Biz özgür doğduk, özgür kalacak
ve özgür öleceğiz.
Şeyh Şamil
Kafkasya denince aklımıza ne gelmeli? Benim aklıma ilk gelen, büyük Kafkas mücahidi Şeyh Şamil. Sonra, vatanlarına aşkla bağlı Kafkas halklarının onurlu direnişleri… Sonra, 1864 Büyük Çerkes Sürgünü.
Sonraki hikâye hüzünlü. Şimdi ayakta kalma mücadelesi veriyor Kafkas halkları.
***
Kafkasya’nın kadim halkı Çerkesler, Rusların yayılmacı politikasına hep karşı durdu, hep özgürlük mücadelesi verdi. Ömürleri Ruslarla mücadeleyle, savaşla geçen halk Çerkesler.
Bu savaşların en uzun ve acımasız olanı 1763-1864 yıllarında süren Rus-Kafkas Savaşları’dır. Yüzbinlerce Kafkasyalının bu savaşlarda öldüğü tahmin ediliyor.

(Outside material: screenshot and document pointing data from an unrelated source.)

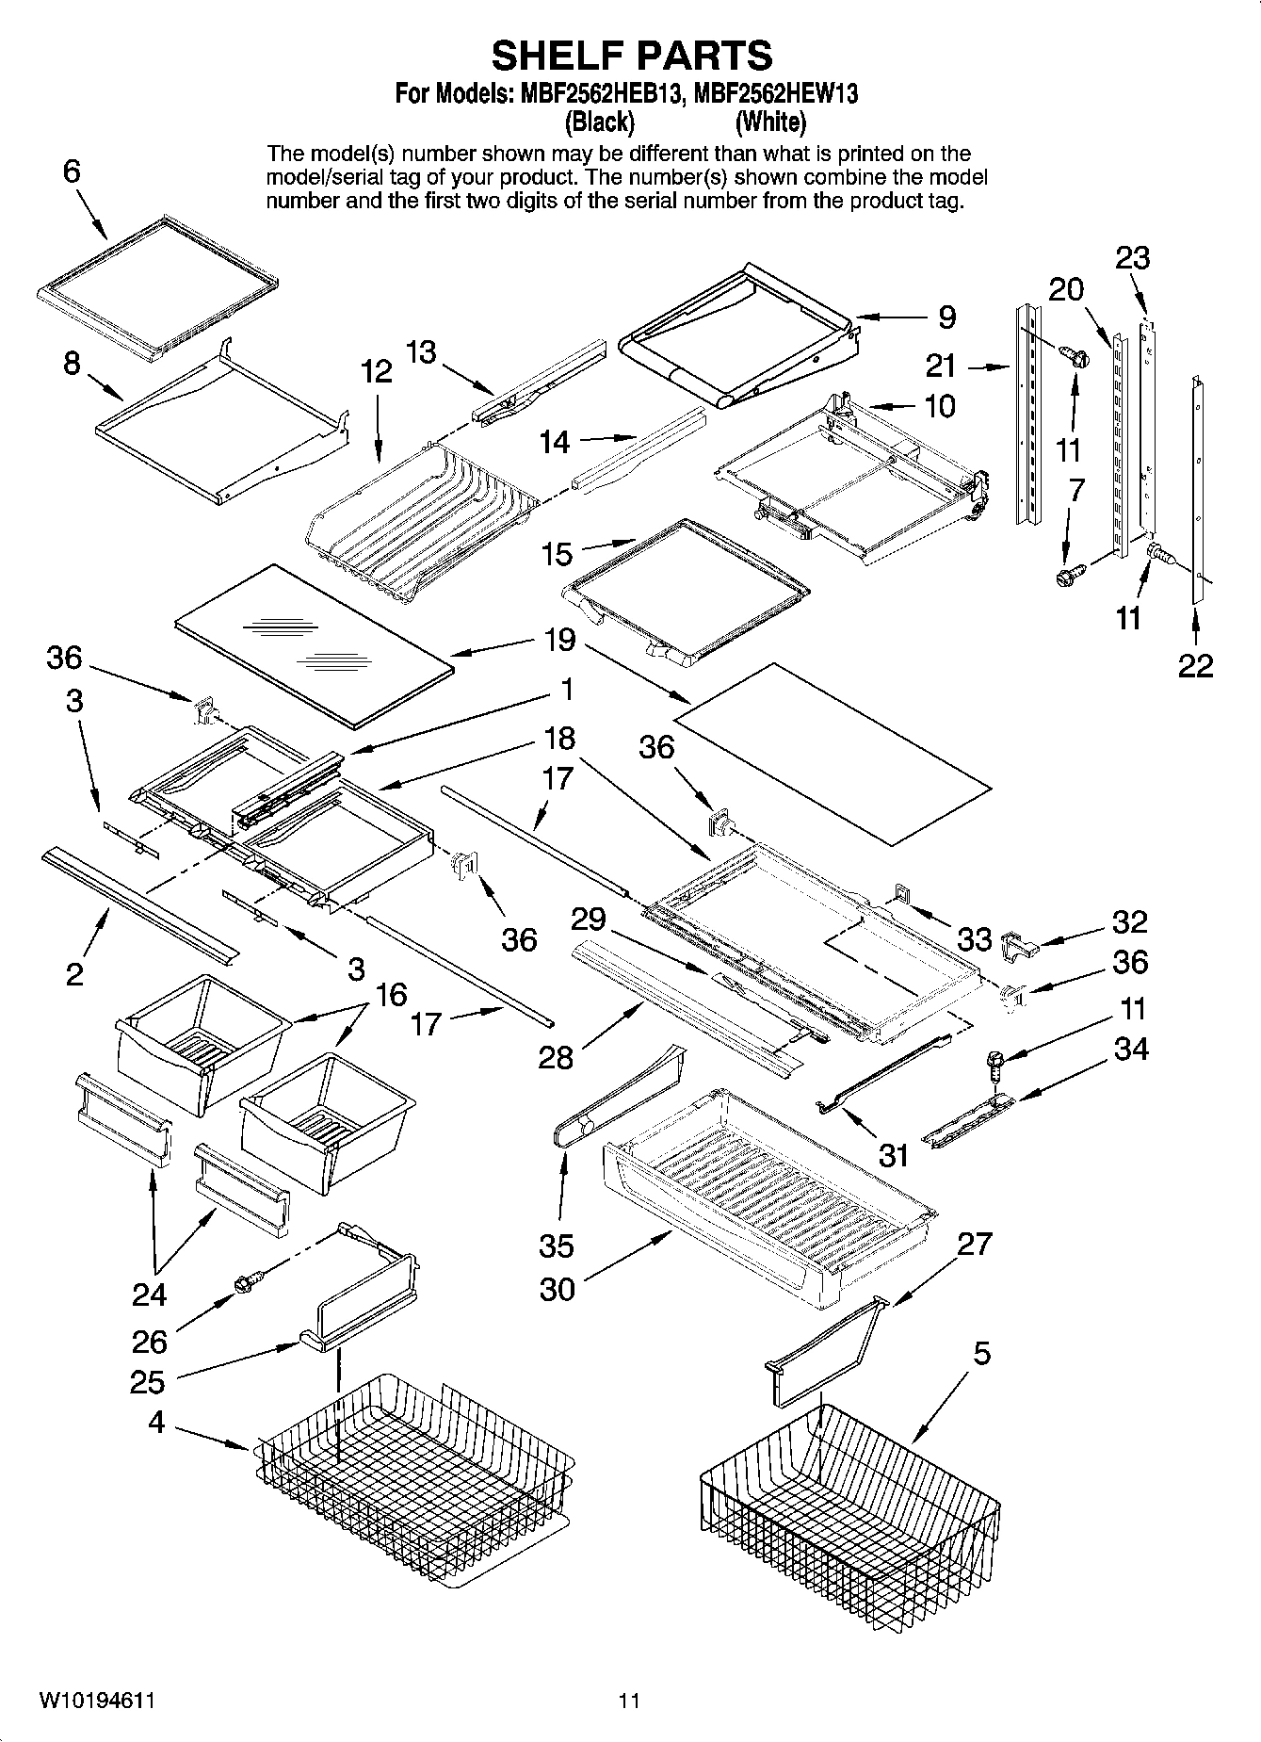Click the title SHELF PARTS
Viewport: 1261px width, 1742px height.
click(631, 56)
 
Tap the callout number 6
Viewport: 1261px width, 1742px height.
click(73, 171)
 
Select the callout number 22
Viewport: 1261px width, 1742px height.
click(1195, 665)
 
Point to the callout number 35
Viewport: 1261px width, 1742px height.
click(556, 1245)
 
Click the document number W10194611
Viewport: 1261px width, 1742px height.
click(97, 1701)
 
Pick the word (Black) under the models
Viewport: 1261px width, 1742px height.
click(599, 122)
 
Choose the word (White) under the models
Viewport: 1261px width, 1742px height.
click(770, 122)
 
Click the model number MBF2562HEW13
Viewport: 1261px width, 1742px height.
click(776, 94)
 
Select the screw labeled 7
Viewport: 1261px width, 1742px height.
click(1067, 574)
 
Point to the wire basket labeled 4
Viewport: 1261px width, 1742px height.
click(414, 1470)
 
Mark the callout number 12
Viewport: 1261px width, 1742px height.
click(376, 371)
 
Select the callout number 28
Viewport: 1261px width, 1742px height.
click(555, 1057)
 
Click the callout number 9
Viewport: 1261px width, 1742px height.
click(946, 317)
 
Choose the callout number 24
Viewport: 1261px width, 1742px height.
click(149, 1295)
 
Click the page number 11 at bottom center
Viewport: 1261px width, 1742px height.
click(629, 1701)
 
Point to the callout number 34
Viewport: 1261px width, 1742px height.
click(1131, 1048)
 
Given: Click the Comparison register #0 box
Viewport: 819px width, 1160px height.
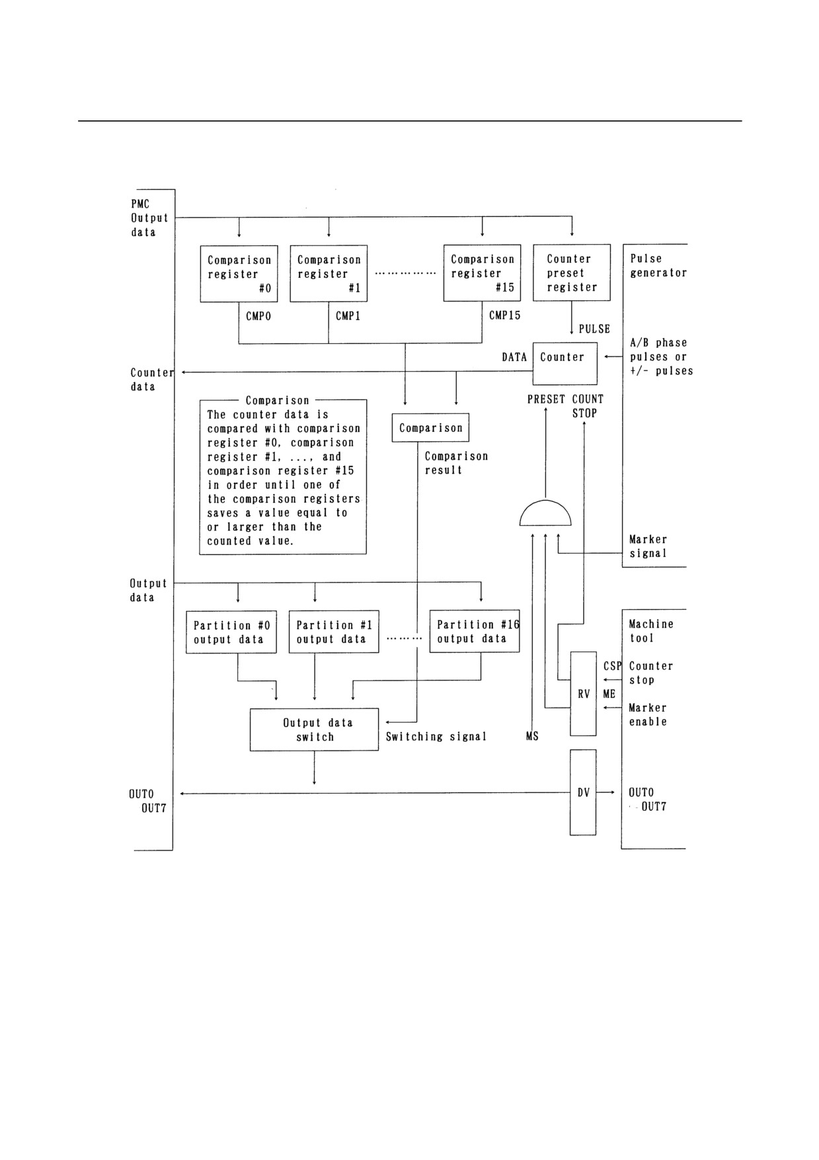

21 Mayıs 1864 ise Çarlık Rusya’sının Kafkasya’yı tamamen işgal ettiği yıl. 21 Mayıs 1864 tarihi, Çerkeslerin tarihleri boyunca başlarına gelebilecek en vahim hadisenin başladığı tarih aynı zamanda.
Yüzbinlerce Çerkes vatanlarından kopartılıp Osmanlı topraklarına gönderildi. Büyük Çerkes Sürgünüyle iki şeyi hedefledi Rusya. İlki, kendi halkına dünyanın en verimli arazilerini vermek. İkincisi, sürekli savaşan ve hiç güvenmediği bir toplumu o topraklarda barındırmamak.
Dağlardan, vadilerden, köylerden, kasabalardan kopartılıp düzlüklere, bataklık ovalara sürülen yüz binler, ölüm yolculuklarından geçerek Osmanlı ülkesine sığındılar. Büyük Kafkasya, Kafdağı’nın ardındaki bir masal ülkesine dönüştü.
Çarlık Rusya’sının “etnik temizlik” kararıyla 1,5 milyon civarında Çerkes, yurtlarından kopartılarak Tuapse, Soçi ve Sohum limanlarından köhne gemilerle Osmanlı topraklarına gönderildi.